The Indiana Supreme Court will consider when the government can compel a person to unlock a smartphone as part of an investigation.

The state’s highest court is set to hear oral argument April 18 in Seo v. State, a case that tugs at the tension between constitutional and privacy rights and law enforcement’s investigatory needs. An appeals court, reversing a lower court, ruled that a contempt order forcing Katelin Seo to unlock her phone would violate her Fifth Amendment right against self-incrimination.

Courts around the country have split on the question of when compelling someone to enter their passcode to unlock a device could violate the Fifth Amendment. Legal professionals are looking to see how the Indiana high court will rule.

“In light of the lower court disagreement, the U.S. Supreme Court is likely to take on this issue in the next few years. In the meantime, state and lower federal courts are grappling with it,” Orin Kerr, a professor at the University Of Southern California Gould School of Law who specializes in criminal procedure and computer crime law, said in an email.

Some courts have ruled that a disclosure of telephone contents isn’t testimonial because it’s known that the information exists under the foregone conclusion doctrine, which is an exception to the Fifth Amendment privilege.

‘Contents of Her Mind’

Seo refused to unlock her smartphone after law enforcement obtained a warrant compelling her to do so in connection with stalking charges against her. An Indiana court found her in contempt and ordered her to disable the passcode function or change the passcode to 1234.

She argued, in appealing the contempt order, that revealing the “contents of her mind” would be a testimonial act that would violate her Fifth Amendment privilege. An appeals court majority ruled for Seo in a split decision.

A modern smartphone “is truly as close as modern technology allows us to come to a device that contains all of its owner’s conscious thoughts, and many of his or her unconscious thoughts, as well,” Judge Paul D. Mathias wrote for the Indiana Court of Appeals majority. “So, when the State seeks to compel a person to unlock a smartphone so that it may search the phone without limitations, the privacy implications are enormous and, arguably, unique.”

The state had argued that the court’s order doesn’t violate Seo’s Fifth Amendment right because it doesn’t compel her to reveal her passcode—only to unlock the phone or change the passcode so the government could access the contents.

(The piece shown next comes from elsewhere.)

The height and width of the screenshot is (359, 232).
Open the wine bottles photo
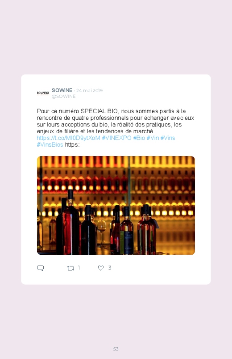coord(116,205)
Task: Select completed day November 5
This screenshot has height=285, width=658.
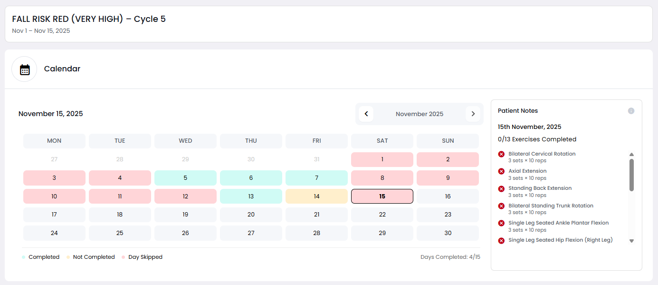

She previously unlocked the phone for police in a connected case.

The Fifth Amendment is not applicable because the fact that she owns the phone and can open it are “foregone conclusions,” so producing the unencrypted phone isn’t incriminating testimony, Indiana Court of Appeals Judge Melissa S. May wrote in her dissent.

“I believe we must find a path forward that balances the governmental and individual interests without creating a zone of lawlessness from which one citizen may harass another without government intervention,” May wrote.

‘Balancing Act’

The crux of the case is the constitutional “balancing act” between individual rights and society’s need to investigation crimes and punish wrongdoers, Stephen Creason, chief counsel in the appeals division of the Indiana Attorney General’s office, said. “We’re asking courts to keep that in balance.”

A group of attorneys general from eight states, including Pennsylvania and Georgia, wrote an amici brief in support of Indiana, saying the appeals court ruling “misunderstands both the nature of decryption and the object of the Fifth Amendment.” Adopting the appeals court’s reasoning “would render States incapable of executing many lawfully obtained warrants,” the attorneys general wrote.

The Indiana high court “has the potential to impact not just the law in Indiana, but around the country—particularly where, as here, the issue has divided lower courts,” they wrote.

The Electronic Frontier Foundation, and the American Civil Liberties Union and its Indiana chapter, all supported Seo in their own amici brief.

The question in the case has been “coming to a head” for years, said Andrew Crocker, an EFF staff attorney. “It’s just a function of how widespread encrypted devices are.”

The case is Katelin Enjoo Seo v. State of Indiana, Ind., No. 18S-CR-00595, oral argument 4/18/19.